Long Time - No Blog - Sorry to all...
But now I have been esconsed in my new job for nine (9) months, and I have made (or perhaps re-made) the most wonderful discovery about towns, cities, money, and life in general...
First and Foremost, as the hit song by Mellencamp says, I was born in a small town. Now, after almost exactly 40 years, I have managed to get back to one. And I know that I am Home. Five Hundred miles further south perhaps - but home nonetheless. In the most amazing (puzzling) way, I feel more at home here, where I work (population ±24,000) after nine months than I do 30 miles north, where I live (population ±256,000), even though I have lived there for 40 years - i.e. my entire adult life.
And I have figured it out, or so I think. The difference is the DYNAMIC of the town. In a larger city, there are sooo many people that it is common to only associate with a tiny fraction of the population, and that fraction is one that has been selected almost excusively because they share so many common interests, perspectives and attitudes. You don't live "with" your fellow citizens, you simply compete for space. This same self-isolation applies economically as well as socially - most "city dwellers" share very little time or space with those not of their "class". An affect made more acute by the fact that there are SO many different "classes" separated by so many $$$.
In contrast, in a smaller town, bthere are far far fewer people to "group" with. And as an inevitable result everyone is forced to associate to a much larger degree with those "different" from them. It's learning to coexist by simply coexisting. And the beautiful part of that is a much larger degree of acceptance - or rather learning to accept - those who are different. And economically, because the stratification is much more limited, there is much more "coexistence" in that way too.
So as if by osmosis, you "learn" your fellow citizens, their quirks and "funnies" and learn how not just to live with them, but to DEAL WITH THEM!

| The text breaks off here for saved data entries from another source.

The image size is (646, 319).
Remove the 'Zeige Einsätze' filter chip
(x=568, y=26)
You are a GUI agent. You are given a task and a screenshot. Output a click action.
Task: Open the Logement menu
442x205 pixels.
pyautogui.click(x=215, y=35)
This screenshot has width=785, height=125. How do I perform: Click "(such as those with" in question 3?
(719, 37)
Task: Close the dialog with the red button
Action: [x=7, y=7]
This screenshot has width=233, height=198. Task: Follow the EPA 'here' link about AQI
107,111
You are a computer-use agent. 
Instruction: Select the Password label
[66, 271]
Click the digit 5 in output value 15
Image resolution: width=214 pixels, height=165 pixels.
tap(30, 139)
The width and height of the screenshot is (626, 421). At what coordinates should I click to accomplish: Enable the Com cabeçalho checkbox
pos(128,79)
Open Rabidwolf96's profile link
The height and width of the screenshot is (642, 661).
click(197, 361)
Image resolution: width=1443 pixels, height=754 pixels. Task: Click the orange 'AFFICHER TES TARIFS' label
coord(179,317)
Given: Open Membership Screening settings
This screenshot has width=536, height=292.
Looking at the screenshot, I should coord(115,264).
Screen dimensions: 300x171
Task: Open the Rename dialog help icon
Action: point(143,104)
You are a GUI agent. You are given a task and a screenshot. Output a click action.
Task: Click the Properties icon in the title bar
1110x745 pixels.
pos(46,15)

Now all this isn't perfect, of course. There are bigots and idiots everywhere and there always will be. And some people are just anti-social to the point of sociopathy. But they are everywhere, and at least in a smaller town, you have a greater chance of knowing who they are and how to be wary of them.

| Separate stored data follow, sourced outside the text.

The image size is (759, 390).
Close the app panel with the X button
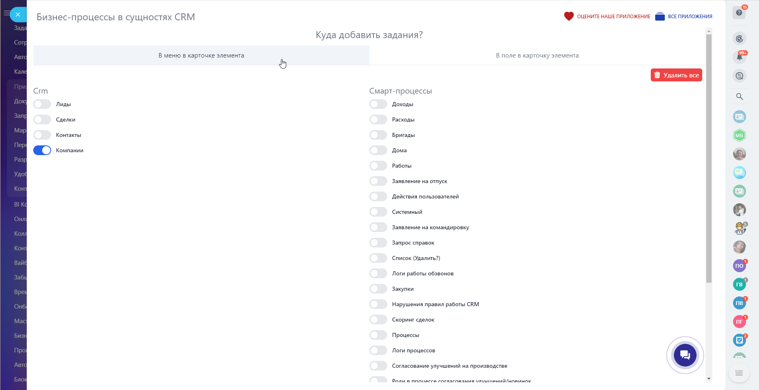click(x=18, y=15)
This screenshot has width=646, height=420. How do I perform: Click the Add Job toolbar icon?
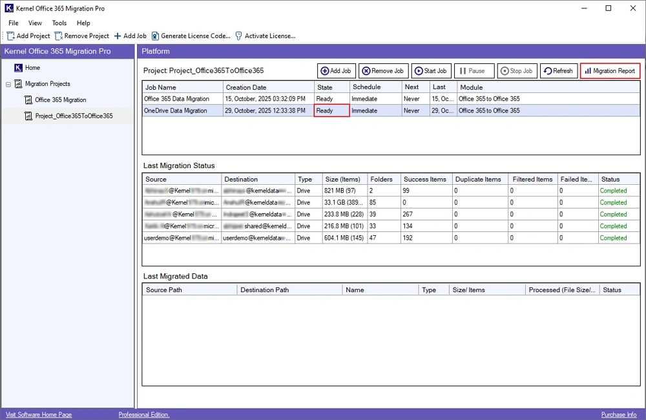[118, 36]
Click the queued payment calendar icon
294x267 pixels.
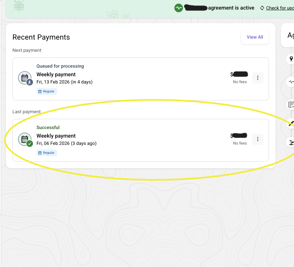click(25, 78)
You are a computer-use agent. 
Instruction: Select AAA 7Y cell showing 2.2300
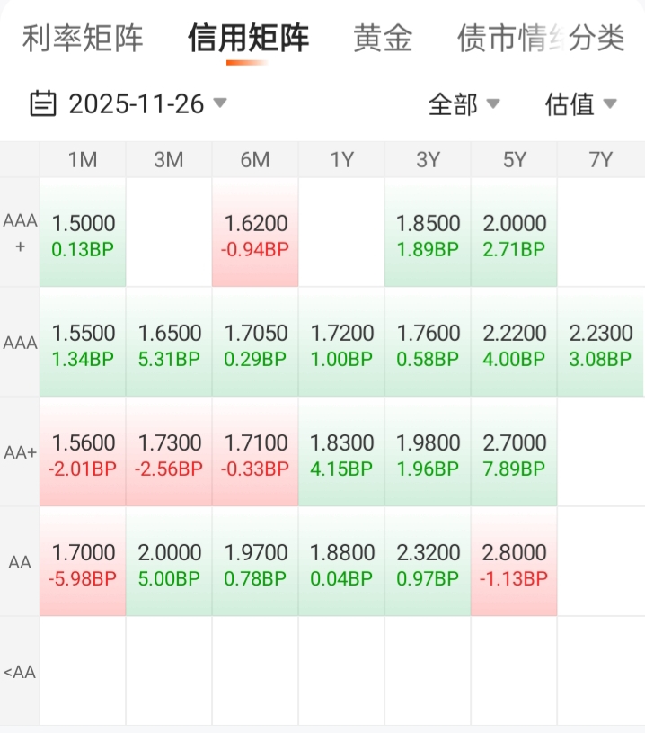[x=600, y=344]
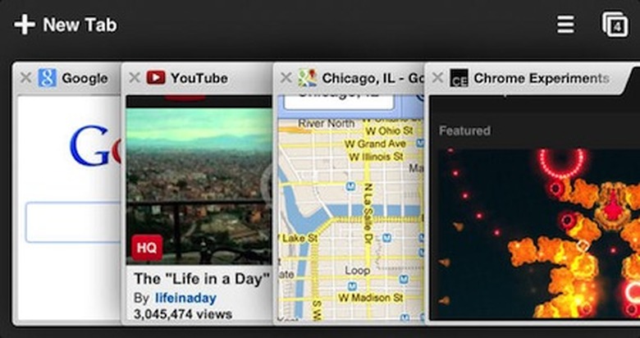
Task: Click the Chrome Experiments favicon icon
Action: (x=459, y=78)
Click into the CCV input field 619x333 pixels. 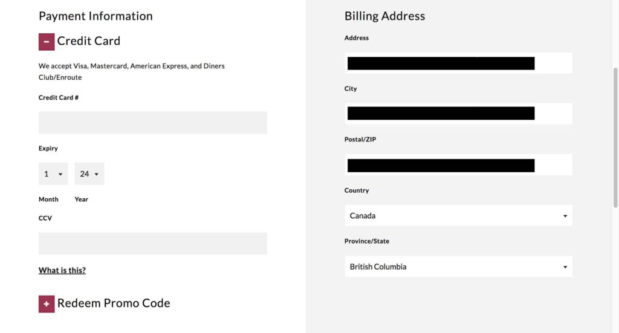click(152, 244)

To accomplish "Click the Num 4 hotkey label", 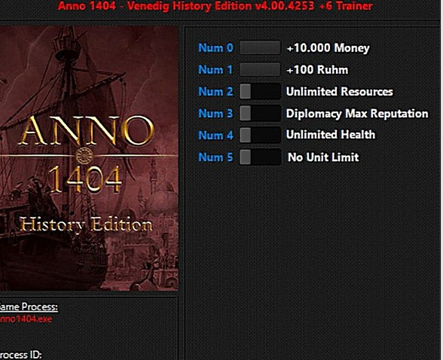I will click(x=215, y=136).
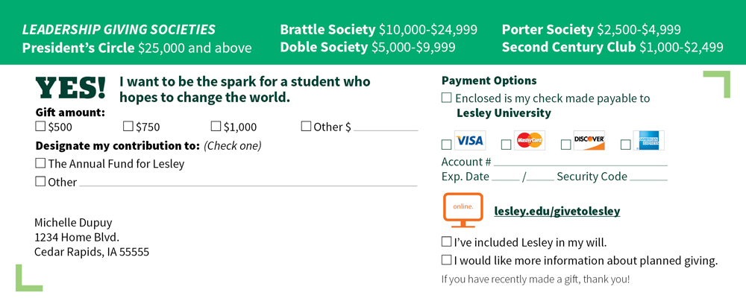This screenshot has height=307, width=746.
Task: Check the $500 gift amount box
Action: (41, 127)
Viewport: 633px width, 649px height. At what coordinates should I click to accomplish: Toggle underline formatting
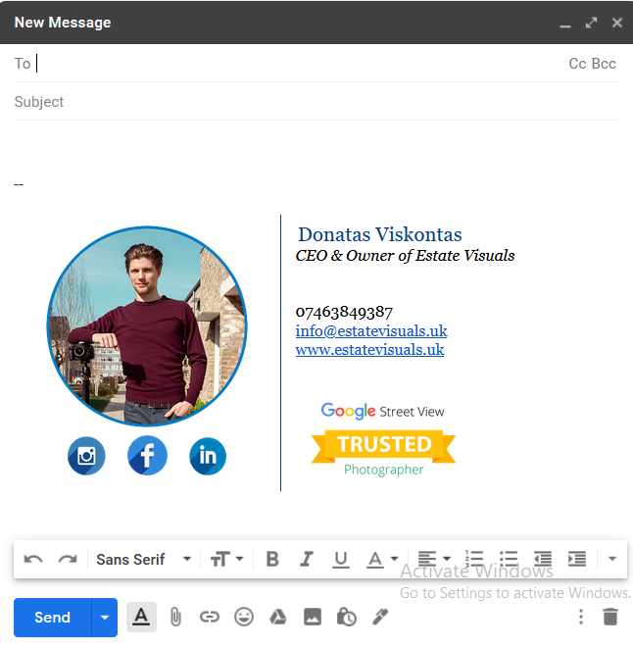(340, 559)
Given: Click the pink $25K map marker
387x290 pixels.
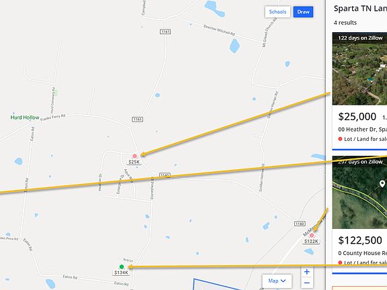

Thursday, October 15, 2009
Sunday, August 30, 2009
Back Home Again
After some selfish cranking and consternation over the music at my "Home Church", I spent some weeks attending mass at a couple of other area parishes. As one might imaging, all were good - and bad - in their own way, But I am thankful for and appreciate them all very very much. Yet for the last three weeks I have been back "at home" just like I had been for so many years.

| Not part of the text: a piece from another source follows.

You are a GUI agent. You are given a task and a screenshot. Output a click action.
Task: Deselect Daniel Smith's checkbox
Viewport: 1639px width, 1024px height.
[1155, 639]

After some discussion with my wife, we decided that it was the right thing to do. I just don't feel comfortable with "parish hopping" on a weekly basis. Parishes should mean something. I remember a Robert Frost line that said "home is the place that, when you go there, they have to let you in". Well I know that that is not literally true in the Catholic Church. In a sense "home" is any church in the world where the Mass takes place. But still there is some comfort in going to a place where you know so may people, and they all treat you like you belong there. And mediocre music doesn't change that.
Also, I realize that the mass isn't about me. It is God's Mass and I am just lucky enough to be there. That said there are still some things that could make it much better, more reverent, or whatever. But those problems are by no means exclusive to Saint Benedict's. They are present most everywhere. Some in different ways, some to different extents, but still there. And GOD HIMSELF is still there, really there, present in the form of the Eucharist. He doesn't look down from on high and say "I'll take a pass on Saint Offkeys, that music stinks!!!!" He comes on down anyway. Even if there is a church full of people, and only one of them is there rightfully, really wanting and needing him, he's there.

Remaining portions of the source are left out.